> **To do**
Find each line of the entries with the string "width", please, and copy it.

> **Material to process**

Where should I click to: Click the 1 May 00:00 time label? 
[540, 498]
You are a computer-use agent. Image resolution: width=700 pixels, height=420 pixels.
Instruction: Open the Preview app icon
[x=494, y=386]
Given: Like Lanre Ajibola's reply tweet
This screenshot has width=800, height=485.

> **Response to the exercise**
You are a computer-use agent. Image resolution: width=700 pixels, height=420 pixels.
This screenshot has width=800, height=485.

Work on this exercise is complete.